Ainsi nommée depuis 1903. Guillaume-Joseph Wauthier, marchand de vin, fut un bienfaiteur de l’hôpital.

~ Au n° 3 ter : Une salle d’Armes.

– Au n° 6 : Le bâtiment de l’école des Trompettes du roi. Cette imposante demeure achevée en 1610, une des plus anciennes de la ville, restée en l’état, frappe par la belle ordonnance de sa façade et son vaste porche encadré par deux colonnes ioniques surmontées d’un fronton triangulaire. La loi du 14 frimaire an VIII, qui créa l’impôt sur les portes et fenêtres, entraîna l’occlusion de 9 des 26 fenêtres de ce bâtiment. Il abritait lécole des Trompettes du roi probablement déjà sous Louis XIII et certainement sous Louis XIV. C’est dans cette demeure que vécut François Bonvin , peintre français saint-simonien, qui y décéda en 1887.

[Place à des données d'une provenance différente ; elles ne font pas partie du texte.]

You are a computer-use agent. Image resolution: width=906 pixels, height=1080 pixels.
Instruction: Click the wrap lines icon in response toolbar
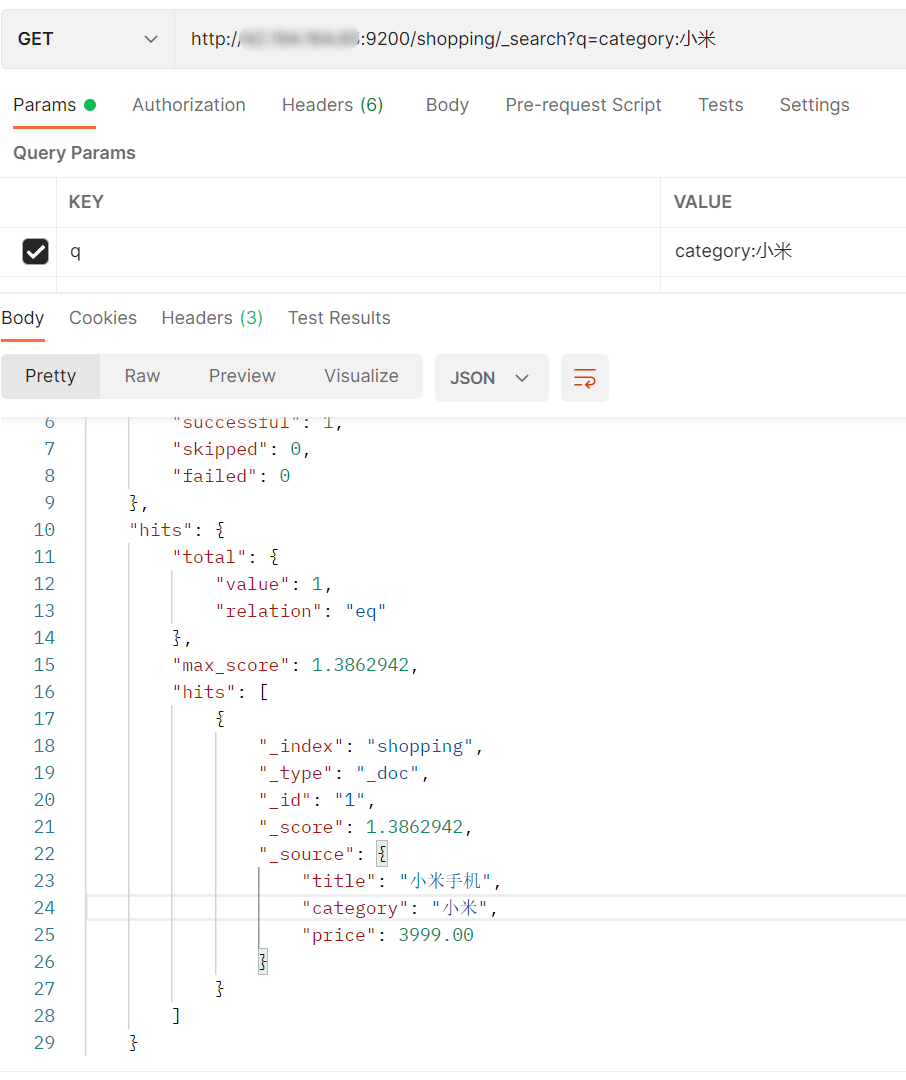pos(584,378)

– Au n° 16 : Maison du XVIIe siècle d’un étage plus lucarnes. La façade a subi des transformations. On y voit encore l’entourage en pierre, avec clé, d’un porche qui a été remplacé par une fenêtre et une porte piétonne.

Anciennement: »Rue Trompette » et « rue Basse Trompette »,cette dernière s’étendait entre la « rue de Mantes » et la «rue de Fourqueux》.